/ 5 July 2006

Theatre for all seasons

The way to put us back on the world map is through great theatre writers. My main goal here at the Baxter is to develop new work,” says 37-year-old director and playwright Lara Foot-Newton, the newly appointed resident director at the Baxter Theatre.

We meet in front of the sold-out Studio Theatre before a special showing of Primo, performed by Sir Antony Sher. Like the other theatre goers, Archbishop Desmond Tutu, a regular audience member at the Baxter, warmly greets bystanders. The play, based on Primo Levi’s account of the holocaust, ends and the audience sits in silence. The auditorium is full.

Foot-Newton arrived at the Baxter in Rondebosch, Cape Town, two months ago. She found the theatre bustling; the restaurant busy; Kat and the Kings directed by David Kramer, and the Joe Barber III show, The Family Affair, both having to extend their runs owing to packed houses.

The independent Baxter under the management of director and CEO Mannie Manim has a thoughtfully chosen upcoming season. In February the South African creators of the popular Baobabs Don’t Grow Here will perform their imagistic new show mixing mime and acting, Black and Blue.

The Syringa Tree will be staged in March. It is written and performed by Pamela Gien, who — like Sher — returns to her home country to act in her internationally acclaimed one-woman show about a black and white family. Fascinatingly, the play began as an exercise in a Los Angeles acting class. Gien plays 24 characters: black, white, young, old, Xhosa, Zulu, Afrikaans, English, Jewish.

Another new production is a raw play written by American Stephen Adly Guirgis, Jesus Hopped the A Train. It is a story about a Latino street kid from New York, directed by talented South African Lara Bye.

Foot-Newton is aware of the fact that there is a strong need for new theatre work to be written and created here and now. It is her mission at the Baxter: ‘After the democratic changes, many theatre workers stopped doing anything of content. For years, there was flimsy material even from good writers; it seemed as if we had no social issues. But this is still a challenging time of transition, corruption, violence, family units falling into pieces. There have been many writers who sensationalised black imagery and struggle issues through their work, which lacked integrity. Art became the dancing curio shop. It’s mostly white writers who have done that and I think it’s irresponsible,” says Foot-Newton, who wants to change the way of creating plays here at the Baxter.

‘The workshop process of writing in South Africa has lost its dignity. It has become a lazy way of writing. You can’t just improvise, stage whatever you find and say this is a professional production. We need to establish more formal structures of writing. I need help in developing professional workshops for playwrights here at the Baxter. I may ask someone who has experienced a similar political transition, maybe the South American playwright Ariel Dorfman.”

Last year Foot-Newton was often in London, working with the British director Sir Peter Hall. She has been able to establish a firm protégé/ mentor relationship with him through winning the prestigious British Rolex Award 2004. The effect that her internationally acclaimed show Tshepang had on Hall was profound.

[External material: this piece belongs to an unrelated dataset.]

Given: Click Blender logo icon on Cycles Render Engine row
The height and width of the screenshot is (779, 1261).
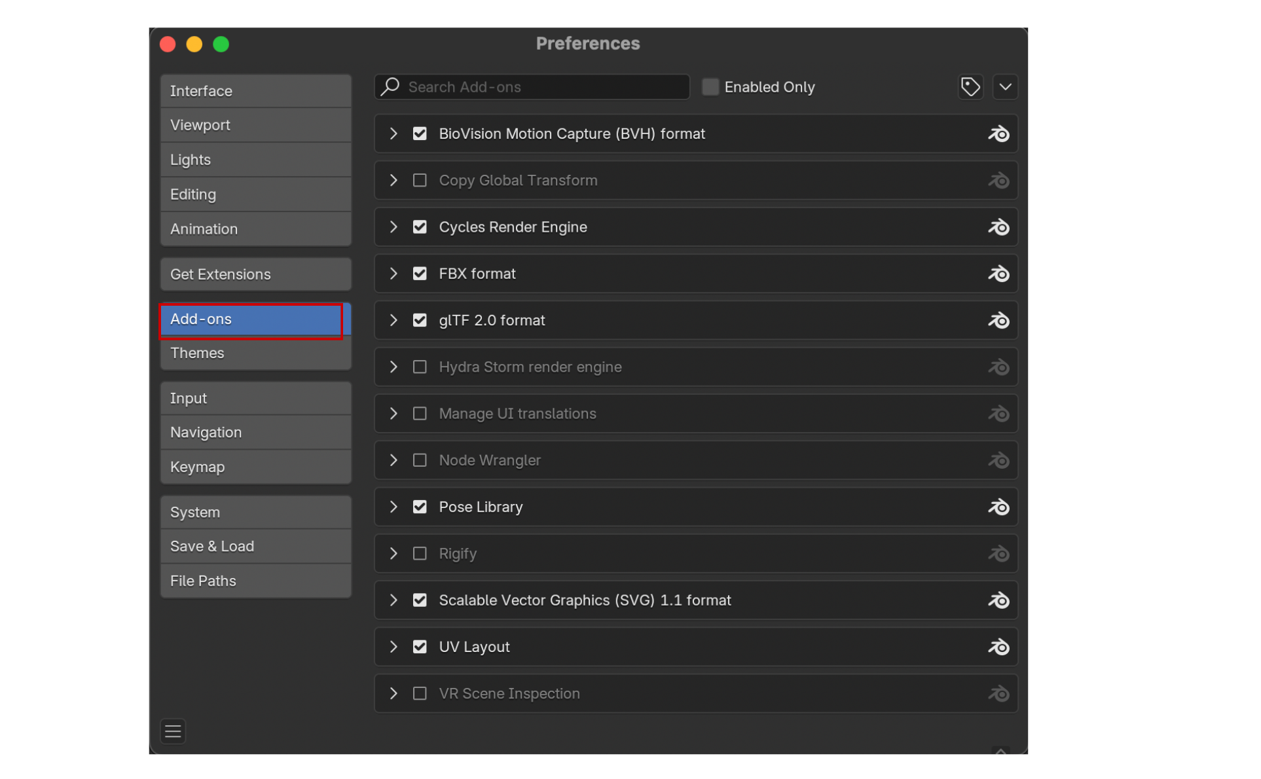Looking at the screenshot, I should 998,227.
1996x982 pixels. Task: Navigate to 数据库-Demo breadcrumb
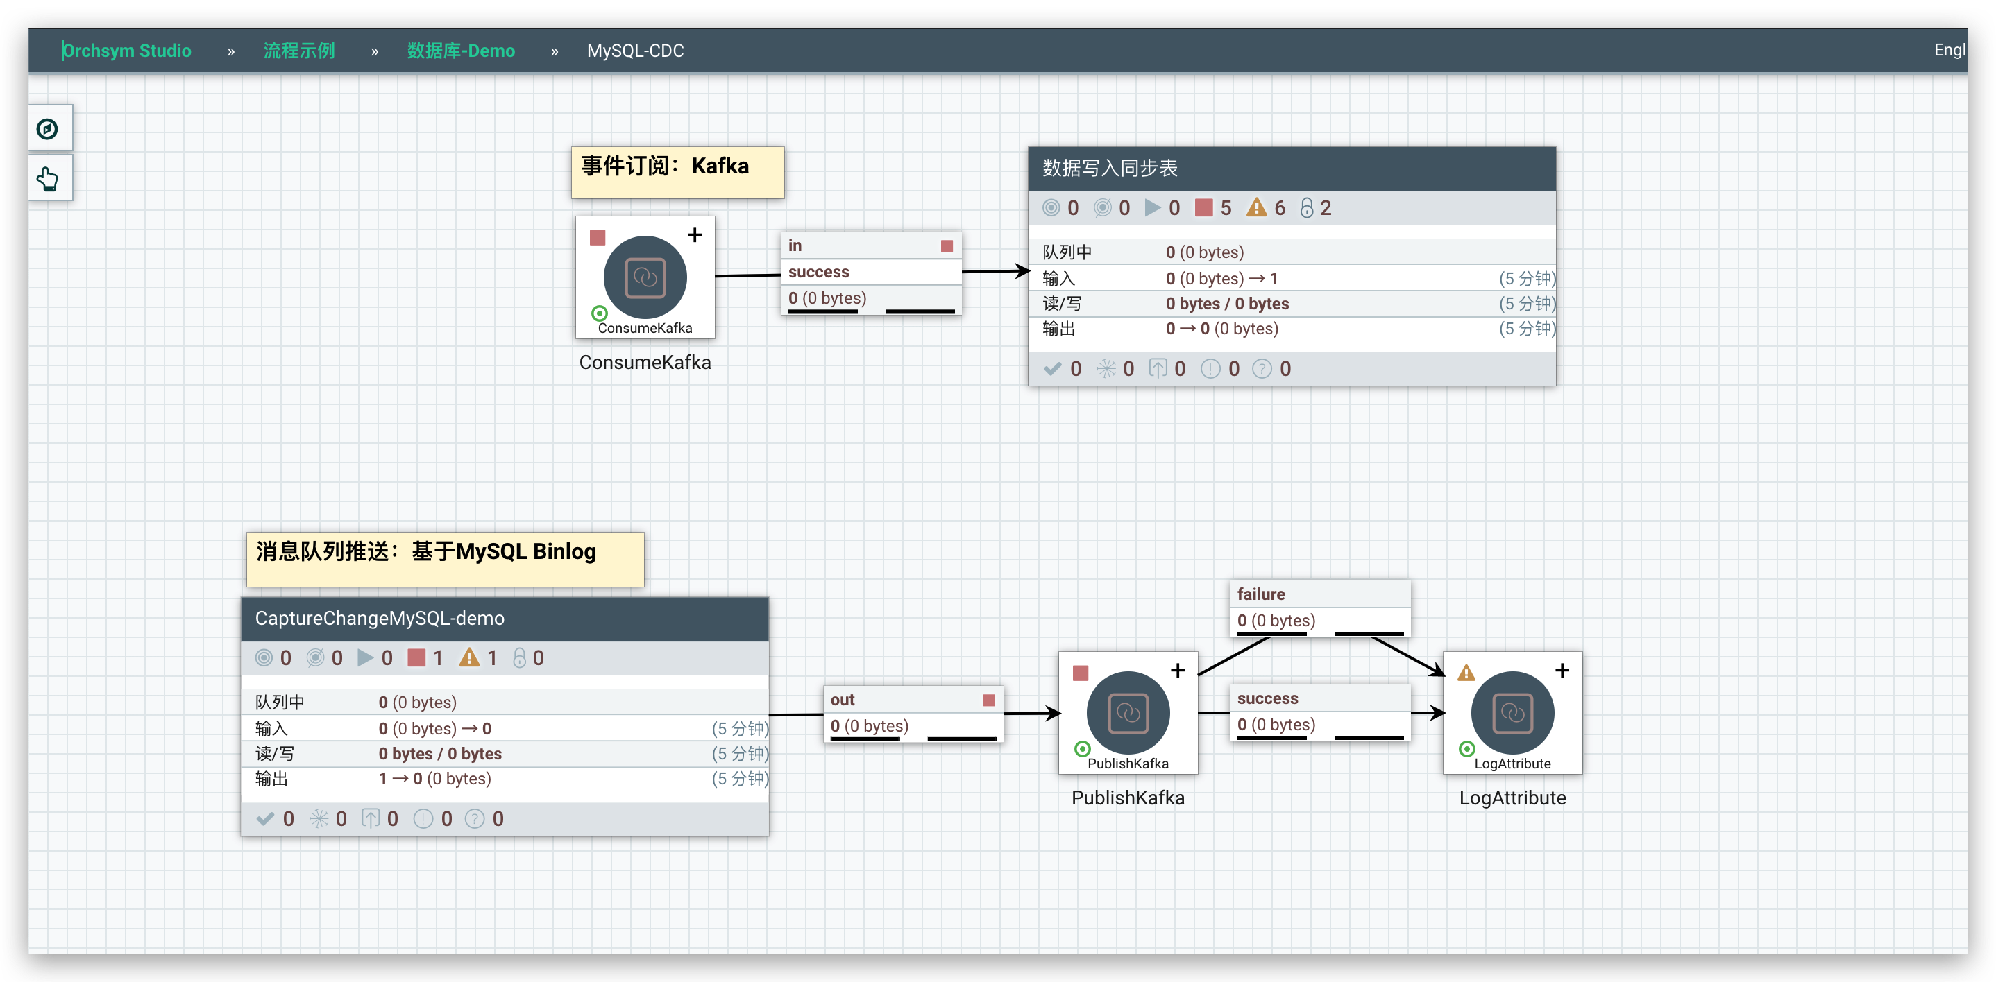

Tshepang, about infant rape, was developed in her MA course at Wits University, and Foot-Newton greatly appreciates that she was able to be a part of a professionally run writing course and recognises the importance of these courses for new South African writers.

Continuing in her belief that the political can be found in the personal story, she recalls: ‘When I did Tshepang, people kept telling me: Who on Earth is going to see a play about this?” And we started tiny, with two or three people in the audience. Now everybody wants to see it. I realised that when you do something with integrity, it counts. People are not stupid, we just have to be braver as artists,” says Foot-Newton, who now aims to write a new play about families. ‘I think all families are broken in a sense and we are all emotionally crippled by our families.”

Tshepang opens in Johannesburg on February 21. It received rave reviews from the British press when it was on in London last year.

As part of their continuing collaboration Hall will conduct Shakespeare workshops at the Baxter in March. They will be directly connected to the Baxter programme. ‘His workshops will include actors in our Hamlet, which we rehearse in May and June, directed by Janet Suzman. I also plan to direct a work by Shakespeare later this year. Also, some of Hall’s workshops will be open to any artist who is interested in his approach.”

As I leave, I see a group of 12 black writers and directors aged 20 to 30. They are passionately discussing their new work, which will be staged at the Ikhwezi Community Theatre Festival in March at the Baxter. They come from all over the Cape — Umtata, Port Elizabeth, Khayelitsha, Observatory — to attend a special professional workshop here. It seems that Foot-Newton’s work has begun.